Connect with us

NFL Draft

Cowboys Draft: My Take On Our Projected Draft Board

Published

on

Cowboys Headlines - My Crack at our Draft Board 1

Take this with a grain of salt, but I thought I'd take a shot at what I think the Cowboys' board looks like with just over 2 weeks left until the draft. There is bound to be a surprise or two in here, but I can't imagine there's too much shakeup.

Instead of just doing the top 4, which I was going to do initially, I'm going to do the top 15 in the event that we end up trading down.

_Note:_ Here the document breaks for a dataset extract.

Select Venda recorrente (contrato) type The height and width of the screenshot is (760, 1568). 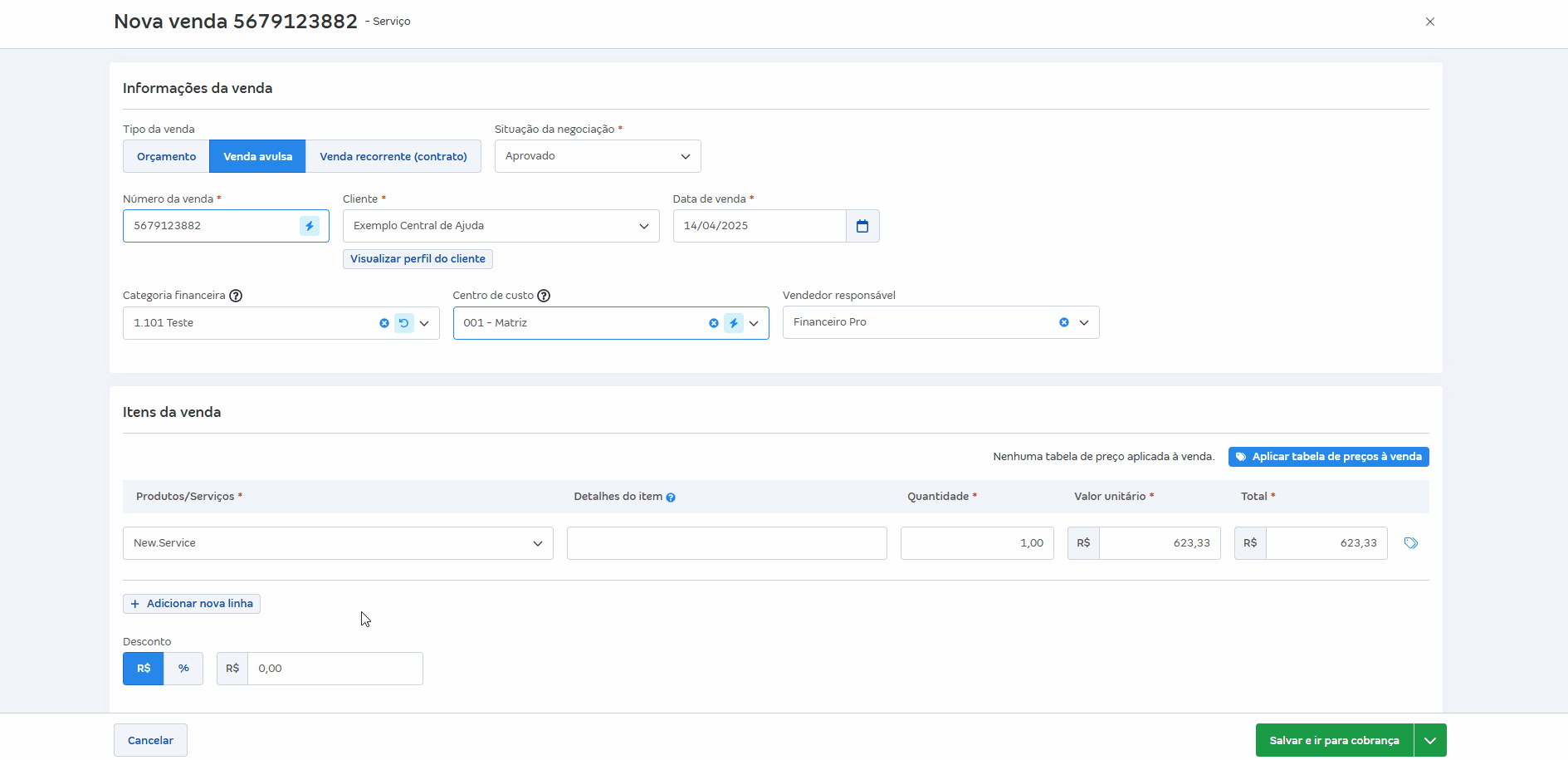(393, 156)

So without further ado:

1.

DB - Jalen Ramsey

9.

DE - Joey Bosa

2.

RB - Ezekiel Elliott

10.

DE - DeForest Buckner

3.

QB - Carson Wentz

11.

CB - William Jackson III

4.

QB - Paxton Lynch

12.

DE - Shaq Lawson

5.

LB - Myles Jack

13.

DT - Sheldon Rankins

6.

QB - Jared Goff

14.

CB - Vernon Hargreaves

7.

OT - Laremy Tunsil

15.

WR - Laquon Treadwell

8.

DE - Noah Spence

 

There are more than a few things about this chart to argue with. The first is that we have Jalen Ramsey as our number one player. If you'll recall, a few months back, someone created a rumor that the Cowboys had Ramsey as their #1 player. While I don't think that was true back then, given that we didn't have our board set, I truly believe that when all is said and done, he'll be sitting atop our chart. To me, with the vibes that I get from the fan base and media, anyone else would be a surprise.

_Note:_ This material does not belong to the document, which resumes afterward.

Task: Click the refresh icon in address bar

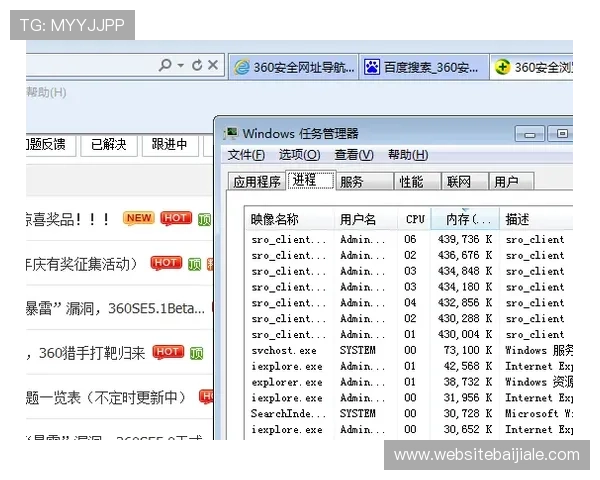Action: click(196, 65)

Another thing to note is that we have three quarterbacks in the top six. Jerry has gone on record by saying that we will absolutely not draft a quarterback with the 4th overall pick. Anything that these executives say prior to the draft should be taken with a grain of salt, let alone a proclamation about a particular selection. The fact of the matter is, you set up your board and stick to it 99% of the time. If Jalen Ramsey and Zeke Elliott are off the board in the first three picks, you better believe the Cowboys entertain the idea of concreting their quarterback position for the next 15 years.

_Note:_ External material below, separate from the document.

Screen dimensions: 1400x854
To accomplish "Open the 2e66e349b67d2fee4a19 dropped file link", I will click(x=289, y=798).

Speaking of quarterbacks, yes, I put Paxton Lynch fourth on our board. I don't think the Cowboys have shown any hesitancy in their evaluation for the Memphis product. If you'll recall, Paxton Lynch was an overwhelming top 5 projection last fall.

This is a guy with raw talent, and would have to sit behind Romo for a year or two, but as would Wentz or Goff. They've visited with Lynch 2-3 times already, and have another visit planned right before the draft. Buckle your seat belts because if things play out perfectly (depending on your point of view), we may be looking at a situation where Lynch is the pick at four.

"Wait, you're telling me Laremy Tunsil is 7th in our board?" No. Well, yes. But also no.

I think the Cowboys see Tunsil as one of the top 2-3 players in this draft. But, we just drafted Chaz Green in the third round last year, and have Doug Free still under contract. This doesn't mean we wouldn't consider drafting Tunsil at all. I just think we may value other players more in the top 6 when you factor in need and the over-valuation of quarterbacks nowadays. Having said that, if we traded back to 8-10 and Tunsil were somehow still available, you've got to pull the trigger, or trade farther back.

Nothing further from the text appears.